Given instruction a: From the rows, copy out the lines from the one containing "This screenshot has height=610, width=764." through the one containing "Action: pos(181,24)", including both of those lines, without any change.

STEEL SHEET HAVING EXCELLENT PWHT RESISTANCE FOR LOW-TEMPERATURE PRESSURE VESSEL AND METHOD FOR MANUFACTURING SAME

Description

[Technical Field]

[0001] The present disclosure relates to a thick steel plate used in a low-temperature pressure vessel, a ship, a storage tank, a structural steel, and the like, and a method for manufacturing the same, and more particularly, to a steel plate having excellent PWHT resistance and low-temperature toughness for a low-temperature pressure vessel in which a tensile strength is 600 MPa or more, and a method for manufacturing the same.

[Background Art]

[0002] As a thick plate steel material having high strength for low-temperature uses, a mixed structure including ferrite, a martensite structure, and a bainite structure, or a nearly single-phase structure mainly consisting of bainite and ferrite, or the like, is widely known.

[0003] It is necessary to have high strength, since the steel material itself is usable as a structural material at the time of construction. Meanwhile, this high strength structural steel material is required to have excellent PWHT resistance. The high strength hot rolled steel material manufactured through a general normalizing treatment may have a mixed structure of ferrite and pearlite. However, when a PWHT treatment is performed in a subsequent process of a steel material having the structure, a carbide is formed along a grain boundary, and thus, strength and toughness of the steel material are lowered, failing to guarantee physical properties required for PWHT. An example of the conventional technique regarding this is disclosed in Korean Patent Laid-Open Publication No. 2012-0011289.

[0004] The Korean Patent Laid-Open Publication suggests a high strength steel material for LPG having a strength of 500 MPa or more including: in terms of wt%, 0.08-0.15% of C, 0.2-0.3% of Si, 0.5-1.2% of Mn, 0.01-0.02% of P, 0.004-0.006% of S, more than 0%-0.01% or less of Ti, 0.05-0.1% of Mo, 3.0-5.0% of Ni, and a balance of Fe and inevitable impurities, characterized in that Ni and Mo are added to the steel composition component.

[0005] However, since the invention disclosed in the above-described publication is a steel material manufactured through general normalizing, there is a problem in that deterioration of strength and toughness of the steel material after PWHT treatment is not avoidable even in the case that Ni, or the like, is added.

Task inputs:
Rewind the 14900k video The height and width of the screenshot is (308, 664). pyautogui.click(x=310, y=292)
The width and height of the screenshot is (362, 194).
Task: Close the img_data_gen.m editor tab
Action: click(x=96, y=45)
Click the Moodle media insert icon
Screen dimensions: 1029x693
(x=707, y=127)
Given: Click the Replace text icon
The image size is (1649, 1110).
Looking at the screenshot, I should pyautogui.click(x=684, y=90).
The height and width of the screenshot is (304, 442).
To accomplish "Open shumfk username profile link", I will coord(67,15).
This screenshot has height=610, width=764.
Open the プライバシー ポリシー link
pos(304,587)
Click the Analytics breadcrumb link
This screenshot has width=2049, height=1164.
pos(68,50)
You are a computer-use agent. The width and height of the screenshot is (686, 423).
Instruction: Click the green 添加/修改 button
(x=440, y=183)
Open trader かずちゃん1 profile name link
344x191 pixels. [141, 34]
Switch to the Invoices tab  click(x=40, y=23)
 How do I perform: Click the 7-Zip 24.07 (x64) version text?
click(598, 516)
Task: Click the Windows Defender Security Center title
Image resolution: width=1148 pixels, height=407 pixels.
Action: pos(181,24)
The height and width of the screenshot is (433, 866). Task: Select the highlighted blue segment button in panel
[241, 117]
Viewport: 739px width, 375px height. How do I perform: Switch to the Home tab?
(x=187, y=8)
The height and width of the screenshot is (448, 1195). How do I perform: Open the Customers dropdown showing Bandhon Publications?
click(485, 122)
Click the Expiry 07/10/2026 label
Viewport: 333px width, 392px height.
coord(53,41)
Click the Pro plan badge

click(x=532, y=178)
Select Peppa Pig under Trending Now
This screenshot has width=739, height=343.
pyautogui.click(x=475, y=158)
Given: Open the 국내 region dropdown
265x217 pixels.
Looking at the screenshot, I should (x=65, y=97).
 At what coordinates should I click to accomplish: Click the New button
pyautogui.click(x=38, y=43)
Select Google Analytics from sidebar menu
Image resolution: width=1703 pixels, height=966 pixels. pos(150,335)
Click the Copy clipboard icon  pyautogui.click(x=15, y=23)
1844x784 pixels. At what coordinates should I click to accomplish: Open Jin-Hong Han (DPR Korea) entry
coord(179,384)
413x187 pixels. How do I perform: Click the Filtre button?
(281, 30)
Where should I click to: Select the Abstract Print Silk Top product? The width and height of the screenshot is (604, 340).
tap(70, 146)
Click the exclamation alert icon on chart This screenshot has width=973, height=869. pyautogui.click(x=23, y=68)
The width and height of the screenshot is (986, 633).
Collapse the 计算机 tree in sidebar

Given instruction b: For each statement below, state whether it agrees with the patent description on steel plate. Answer yes or no, and quote the words of the description that decide it. (i) The steel plate of the present disclosure has a tensile strength of 600 MPa or more. (ii) The steel material in the Korean Patent Laid-Open Publication has a strength of 600 MPa or more. (iii) According to the description, adding Ni to the steel of that publication prevents the loss of strength and toughness after PWHT treatment.

Correct response a:
This screenshot has height=610, width=764.
Open the プライバシー ポリシー link
pos(304,587)
Click the Analytics breadcrumb link
This screenshot has width=2049, height=1164.
pos(68,50)
You are a computer-use agent. The width and height of the screenshot is (686, 423).
Instruction: Click the green 添加/修改 button
(x=440, y=183)
Open trader かずちゃん1 profile name link
344x191 pixels. [141, 34]
Switch to the Invoices tab  click(x=40, y=23)
 How do I perform: Click the 7-Zip 24.07 (x64) version text?
click(598, 516)
Task: Click the Windows Defender Security Center title
Image resolution: width=1148 pixels, height=407 pixels.
Action: pos(181,24)

Correct response b:
(i) Yes: "a tensile strength is 600 MPa or more"
(ii) No: "having a strength of 500 MPa or more"
(iii) No: "deterioration of strength and toughness of the steel material after PWHT treatment is not avoidable even in the case that Ni, or the like, is added"